El último en participar -un personaje gris, silencioso, carente de gracia, incapaz de llamar la atención; un tipo de cuya presencia ni nos habíamos percatado hasta que entran en la oficina del banco o en el vagón del tren que pretenden asaltar- es el cerrajero, el encargado de abrir la caja fuerte en la que se acumula el objeto del deseo de la camarilla, el leitmotiv que los aglutinó: los resplandecientes billetes que suman miles de dólares.
Hasta esas postreras escenas, el individuo en cuestión era
poco menos que un lastre que se escondía detrás del resto ante cualquier
peligro que amenazara al grupo. Le veíamos cabalgando algo rezagado, hasta ahí
su papel. En este instante, su desempeño cobra sentido. Una vez solventados
todos los demás peligros, solo unos centímetros separa a la banda del botín.

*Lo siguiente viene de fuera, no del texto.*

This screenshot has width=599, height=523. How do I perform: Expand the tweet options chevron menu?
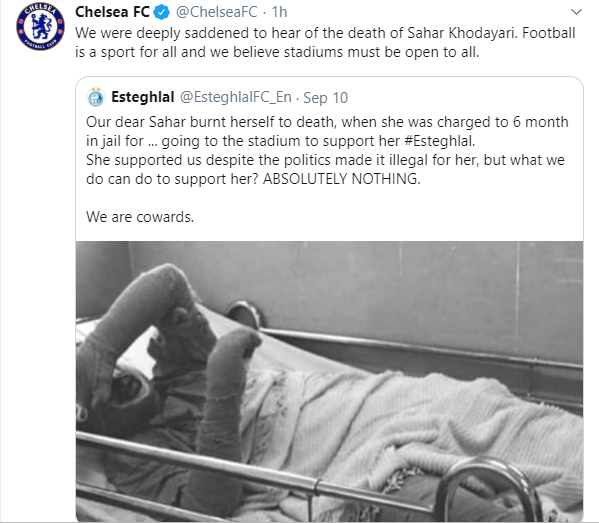click(x=576, y=12)
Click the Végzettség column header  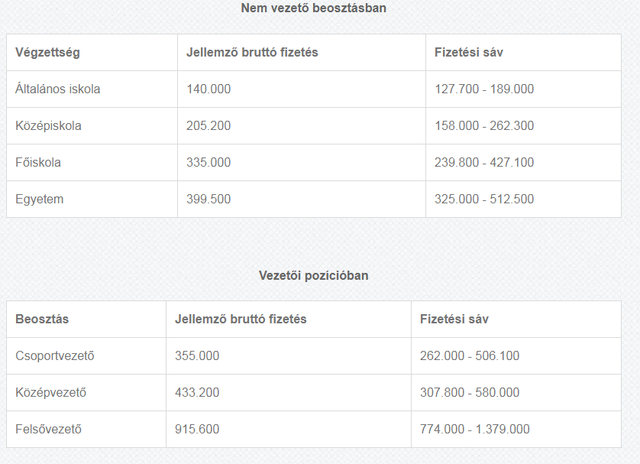click(47, 53)
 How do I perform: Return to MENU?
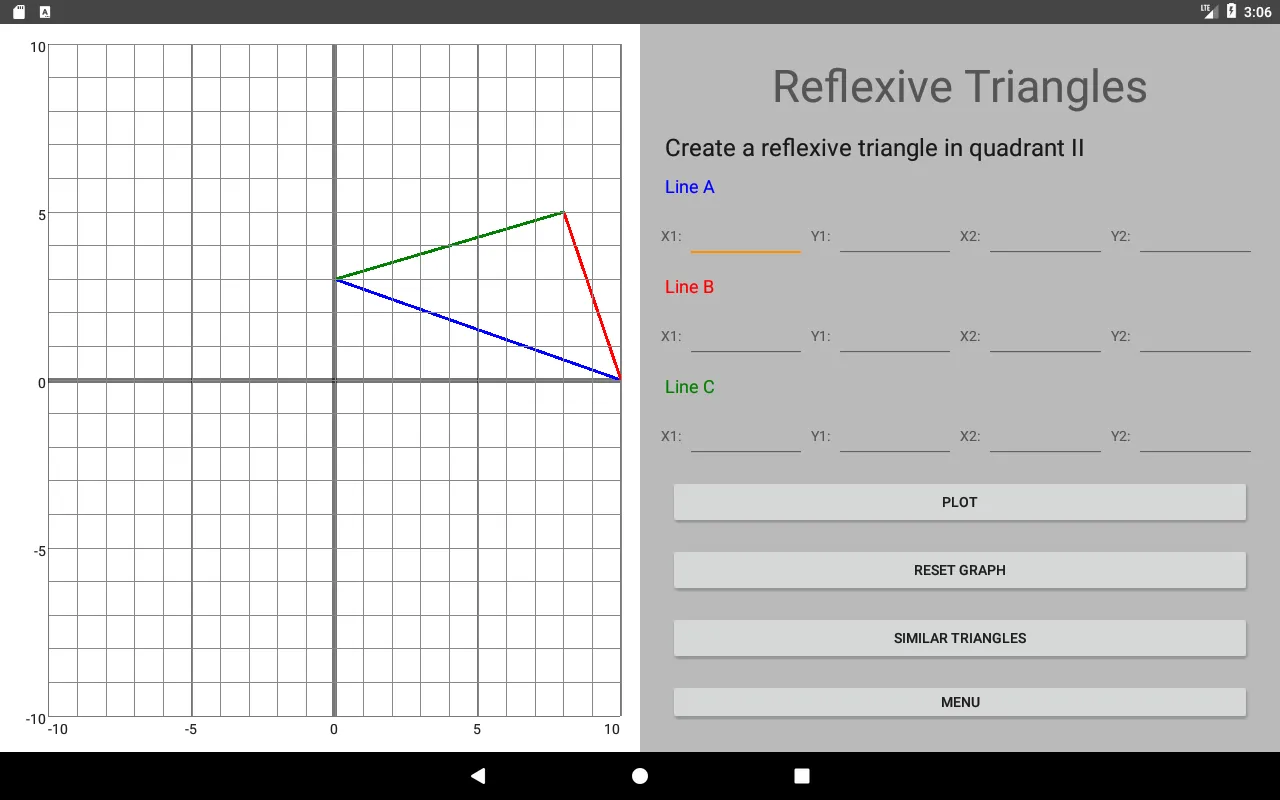(x=960, y=702)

Una distancia pequeña, pero un obstáculo colosal. La dinamita no es solución,
junto con la puerta del arcón de seguridad se llevaría por delante tan
delicados papelitos que, una vez quemados, perderían su valor o dejarían un
rastro más sencillo de seguir. Aquí, la fuerza, la audacia, la velocidad,
pierden su vigencia. Solo el conocimiento y la agudeza del oído de unos pocos es
capaz de resolver la ecuación. Clic. Et voilà. Sonrisas, algarabías, disparos
al aire. The end.
Esta vez, el guion no condujo a bien el atraco. Nada
original tampoco, de estas también vimos, vivimos, otros pocos cientos. El
malogro se produce mucho antes. En un desfiladero inaccesible por una avalancha
de piedras, ante la acometida de un grupo de indios cuyas flechas les hicieron
saber que ese plan no sería, frente a la determinación de un sheriff poco dado
al güisqui que detuvo a tres cuartas partes de la partida. Al banco o al tren,
ni llegaron. No fue necesario pergeñar un decorado para simular una población
en medio del desierto, con sus casas, su saloon y su cárcel, a la que nunca
habrían de llegar los asaltantes.
Frustrado el plan, no tiene sentido que, por encendido que
se revuelva su coraje, el jefe masculle palabras contra el cerrajero, que le
apunte como responsable del desaguisado. Haberle llevado nada aportó. Pudo ser,
incluso, una rémora, pero no hay cosa que reprocharle. Sabía que era muy bueno
en lo suyo, de hecho el cerrajero Weissman fue clave en el atraco de hace dos
películas. Pero para poder hacer ‘lo suyo’, antes otros tendrían que haber
hecho otras labores que no hicieron. O el jefe haber cambiado de plan.